◆ Required work ◆
A. Can you retype the SQLAlchemy Q&A word for word, between "If you need" and "label('cnt')", inclusive?
B. How would the SQLAlchemy Q&A go on from its final sentence? Continue it from there.

◆ Reading passage ◆
Generate sql with subquery as a column in select statement using SQLAlchemy

Is there a way to make SQLAlchemy generate a query with a custom column that is a subquery that correlates with current row:

SELECT
 tab1.id,
 tab1.col1, 
 ...,
 (
     SELECT count(1) FROM tab2 
     WHERE tab2.tab1_id = tab1.id
     GROUP BY tab2.col1
 ) as cnt
FROM tab1
WHERE ...
LIMIT 100

using the ORM API?

session.query(Tab1, ?(subquery for additional column)?).filter(...).limit(100)

I’m using PostgreSQL 9.3 and old version of SQLAlchemy 0.9.8

Answers:

Thank you for visiting the Q&A section on Magenaut. Please note that all the answers may not help you solve the issue immediately. So please treat them as advisements. If you found the post helpful (or not), leave a comment & I’ll get back to you as soon as possible.

Method 1

If you need this often, and/or the count is an integral part of your Tab1 model, you should use a hybrid property such as described in the other answer. If on the other hand you need this just for a single query, then you could just create the scalar subquery using Query.label(), or Query.as_scalar():

count_stmt = session.query(func.count(1)).
    filter(Tab2.tab1_id == Tab1.id).
    group_by(Tab2.col1).
    label('cnt')

session.query(Tab1, count_stmt).filter(...).limit(100)

The subquery will automatically correlate what it can from the enclosing query.

Method 2

You can do this, but it works in a quite different way to how you have written it. You can create a property of Tab1 which depends on the relationship to tab2 (assuming that tab2.tab1_id is a foreign key, which it should be.

◆ Recorded data ◆
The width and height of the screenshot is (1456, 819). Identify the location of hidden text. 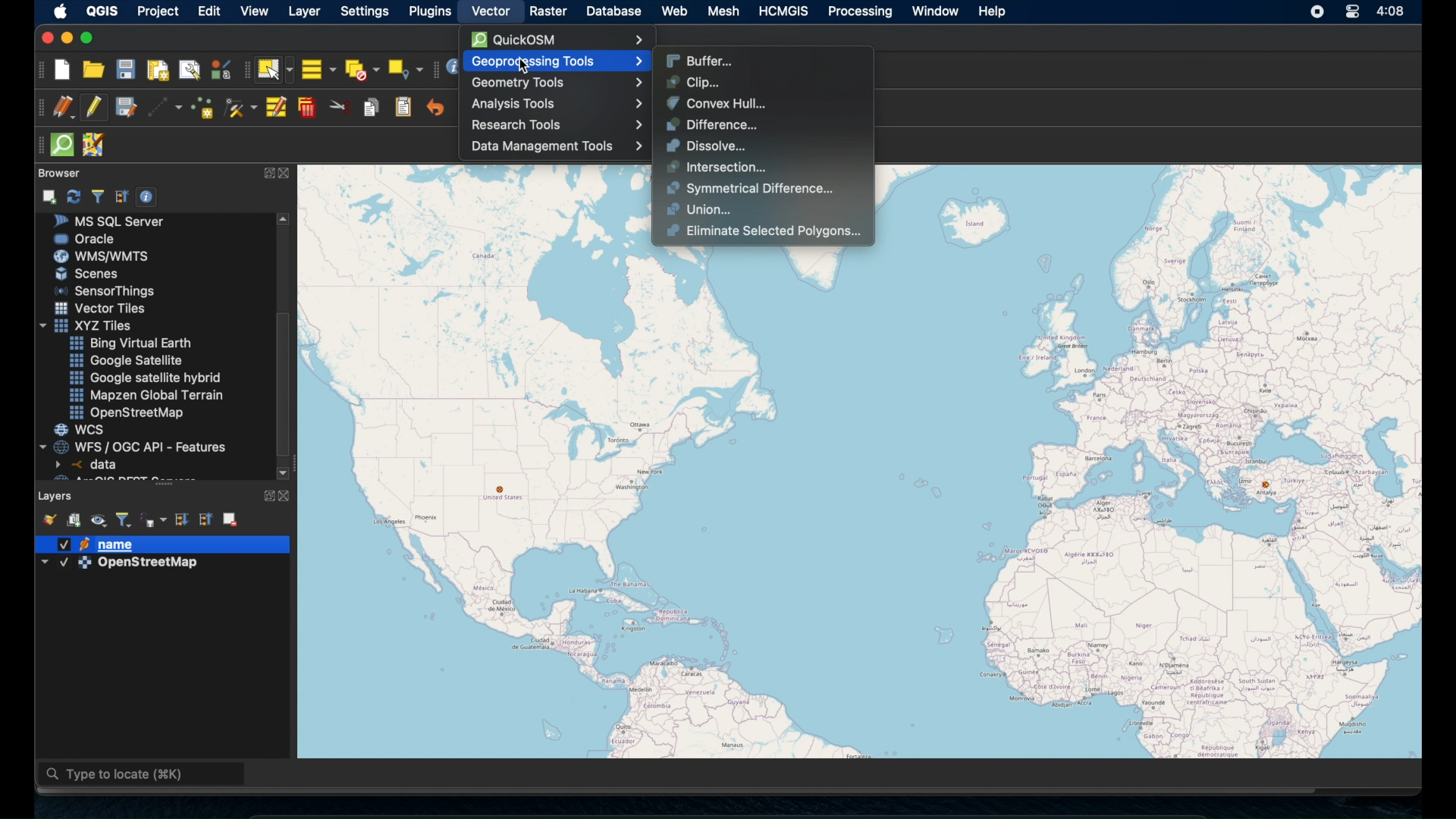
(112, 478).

◆ Outputs by task ◆
A.
If you need this often, and/or the count is an integral part of your Tab1 model, you should use a hybrid property such as described in the other answer. If on the other hand you need this just for a single query, then you could just create the scalar subquery using Query.label(), or Query.as_scalar():

count_stmt = session.query(func.count(1)).
    filter(Tab2.tab1_id == Tab1.id).
    group_by(Tab2.col1).
    label('cnt')

B.
Your models look like this:

class Parent(Base):
    __tablename__ = 'parent'
    id = Column(Integer, primary_key=True)
    children = relationship("Child")

class Child(Base):
    __tablename__ = 'child'
    id = Column(Integer, primary_key=True)
    parent_id = Column(Integer, ForeignKey('parent.id'))

as per the docs on relationships

Then you can add something like

@hybrid_property
def number_of_children(self):
    if self.children:
        return len(self.children)
    return 0

@number_of_children.expression
def number_of_children(cls):
    return (select([func.count(Child.id)])
            .where(Child.cover_id == cls.id))

to the Parent model, as per this answer and more docs.

Once you’ve done this, you can filter on this property the same as any other column-based one.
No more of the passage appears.